Führe den Textauszug zum Herdenschutz in der Weidehaltung im gleichen Stil fort, beginnend nach seinem letzten Satz.

## TEXTAUSZUG

• • • • •

Kenntnisse vermitteln
Kenntnisse über den professionellen Einsatz z.B. eines wolfsabweisenden Elektrozauns oder anderer Präventionsmaßnahmen zum Schutz vor großen Beutegreifern sind bei Tierhaltern in bislang "wolfsfreien Gebieten" nicht erforderlich gewesen und daher nicht vorhanden. Hier setzt das Modell- und Demonstrationsvorhaben (MuD) Tierschutz-Vorhaben "Herdenschutz in der Weidehaltung" an.
Das übergeordnete Ziel des Vorhabens ist die Verbesserung des Herdenschutzes in der Weidehaltung und damit die Vermeidung von Wolfsübergriffen auf landwirtschaftliche Nutztiere.
Bundesweiter Wissenstransfer
Das Wissen und die Erfahrungen, die zum Thema Herdenschutz bereits vorliegen, werden für Tierhalter in den sogenannten "Wolfserwartungsländern" aufbereitet und praxisgerecht zur Verfügung gestellt. Das übergeordnete Projektziel soll durch einen effektiven bundesweiten Wissenstransfer erreicht werden. Erkenntnisse sowie aktuelle Praxiserfahrungen zum effektiven Herdenschutz werden berücksichtigt, für die Zielgruppe der landwirtschaftlichen Weidetierhalter aufbereitet und in ansprechender Form zur Verfügung gestellt.
Im Rahmen des Vorhabens werden Erkenntnisse aus Bundesländern, in denen der Wolf bereits etabliert ist, auf die Wolfserwartungsländer übertragen. Ein besonderer Schwerpunkt besteht in dem Angebot, dass Landwirte von ihren Berufskollegen lernen können. Es wird ein bundesländerübergreifendes Netzwerk von Modellbetrieben zum Thema "Herdenschutz in der Weidehaltung" eingerichtet, welches interessierten Weidetierhaltern Best-Practice-Beispiele für verschiedene landschaftliche und betriebliche Situationen bietet.

• • • • •

## EXTRAHIERTES MATERIAL
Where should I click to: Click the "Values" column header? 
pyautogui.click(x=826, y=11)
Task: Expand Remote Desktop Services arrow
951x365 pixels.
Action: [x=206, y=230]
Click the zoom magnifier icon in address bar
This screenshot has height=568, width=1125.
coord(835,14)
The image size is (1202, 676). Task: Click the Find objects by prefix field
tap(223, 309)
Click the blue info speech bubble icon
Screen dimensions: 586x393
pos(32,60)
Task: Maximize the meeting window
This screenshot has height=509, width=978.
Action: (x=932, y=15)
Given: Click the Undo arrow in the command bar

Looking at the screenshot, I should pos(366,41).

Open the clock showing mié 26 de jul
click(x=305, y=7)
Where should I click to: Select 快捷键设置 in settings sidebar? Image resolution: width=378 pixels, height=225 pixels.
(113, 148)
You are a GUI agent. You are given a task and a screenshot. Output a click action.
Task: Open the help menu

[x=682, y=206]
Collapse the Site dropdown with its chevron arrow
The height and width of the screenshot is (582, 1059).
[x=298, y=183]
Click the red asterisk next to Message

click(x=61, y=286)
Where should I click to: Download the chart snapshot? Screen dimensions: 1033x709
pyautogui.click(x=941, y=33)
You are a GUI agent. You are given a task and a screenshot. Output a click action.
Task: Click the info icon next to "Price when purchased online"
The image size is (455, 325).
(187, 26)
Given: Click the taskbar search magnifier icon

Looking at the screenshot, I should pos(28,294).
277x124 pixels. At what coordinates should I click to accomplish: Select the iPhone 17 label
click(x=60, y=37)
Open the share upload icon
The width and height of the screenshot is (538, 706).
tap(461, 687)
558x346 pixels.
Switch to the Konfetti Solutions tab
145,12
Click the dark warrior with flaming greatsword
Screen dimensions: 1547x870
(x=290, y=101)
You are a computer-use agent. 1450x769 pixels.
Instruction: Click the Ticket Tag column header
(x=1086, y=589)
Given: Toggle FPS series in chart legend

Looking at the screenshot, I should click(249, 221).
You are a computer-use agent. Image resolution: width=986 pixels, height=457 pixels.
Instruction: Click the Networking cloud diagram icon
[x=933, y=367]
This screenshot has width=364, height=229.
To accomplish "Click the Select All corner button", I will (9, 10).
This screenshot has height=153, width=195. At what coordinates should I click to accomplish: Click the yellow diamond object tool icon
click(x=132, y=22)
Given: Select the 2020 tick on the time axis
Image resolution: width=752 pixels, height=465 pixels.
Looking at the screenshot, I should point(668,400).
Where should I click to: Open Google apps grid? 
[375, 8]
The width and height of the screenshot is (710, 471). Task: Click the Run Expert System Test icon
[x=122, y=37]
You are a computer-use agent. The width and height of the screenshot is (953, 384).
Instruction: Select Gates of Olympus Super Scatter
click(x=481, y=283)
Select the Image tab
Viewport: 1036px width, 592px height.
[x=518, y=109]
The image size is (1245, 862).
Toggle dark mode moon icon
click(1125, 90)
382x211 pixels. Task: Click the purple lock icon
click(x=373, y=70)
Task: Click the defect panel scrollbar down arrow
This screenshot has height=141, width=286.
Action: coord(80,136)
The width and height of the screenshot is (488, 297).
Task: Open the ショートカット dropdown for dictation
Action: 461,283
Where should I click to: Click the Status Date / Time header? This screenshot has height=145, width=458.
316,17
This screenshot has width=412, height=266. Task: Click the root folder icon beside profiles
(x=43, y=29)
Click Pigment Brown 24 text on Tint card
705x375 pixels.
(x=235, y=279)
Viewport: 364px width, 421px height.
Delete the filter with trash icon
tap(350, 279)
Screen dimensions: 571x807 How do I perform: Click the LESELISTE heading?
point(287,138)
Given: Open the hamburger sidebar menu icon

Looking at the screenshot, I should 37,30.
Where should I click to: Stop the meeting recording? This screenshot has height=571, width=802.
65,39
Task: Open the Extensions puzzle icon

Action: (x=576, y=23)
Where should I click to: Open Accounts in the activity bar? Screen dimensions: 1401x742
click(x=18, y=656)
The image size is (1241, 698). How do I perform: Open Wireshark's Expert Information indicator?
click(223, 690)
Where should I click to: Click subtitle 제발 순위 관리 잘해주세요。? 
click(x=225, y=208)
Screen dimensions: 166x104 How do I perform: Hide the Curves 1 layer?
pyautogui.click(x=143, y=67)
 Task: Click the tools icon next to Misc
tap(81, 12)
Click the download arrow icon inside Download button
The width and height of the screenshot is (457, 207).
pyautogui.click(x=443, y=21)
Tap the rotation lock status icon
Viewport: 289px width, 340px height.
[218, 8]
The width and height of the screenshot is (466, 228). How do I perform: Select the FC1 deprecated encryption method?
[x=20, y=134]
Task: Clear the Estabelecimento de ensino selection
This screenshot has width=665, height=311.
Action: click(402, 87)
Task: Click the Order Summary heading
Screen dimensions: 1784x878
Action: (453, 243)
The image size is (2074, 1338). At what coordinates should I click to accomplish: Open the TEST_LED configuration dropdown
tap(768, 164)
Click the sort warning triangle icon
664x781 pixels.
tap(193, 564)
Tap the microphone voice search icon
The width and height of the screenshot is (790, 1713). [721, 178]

• • • • •

## ERWARTETE LÖSUNG
Im Rahmen des Vorhabens werden folgende weitere Angebote für Weidetierhalterinnen und -halter erarbeitet: Trainings, Workshops, Exkursionen, Vernetzungstagungen, Informationsmaterialien, Lehrvideos. An diesen Informationsveranstaltungen sind alle Weidetierhalter eingeladen teilzunehmen. Infos dazu werden in der Schafzucht veröffentlicht.
Interview mit Bernd Blümlein
Das Projekt mit einer Laufzeit von drei Jahren wird durch den Deutschen Verband für Landschaftspflege e.V. (DVL) durchgeführt. Zum Projektstart wurde Bernd Blümlein, Stellvertretender DVL-Geschäftsführer zu dem Vorhaben befragt.
Herr Blümlein, warum ist das Projekt "Herdenschutz in der Weidehaltung" aus Ihrer Sicht so wichtig?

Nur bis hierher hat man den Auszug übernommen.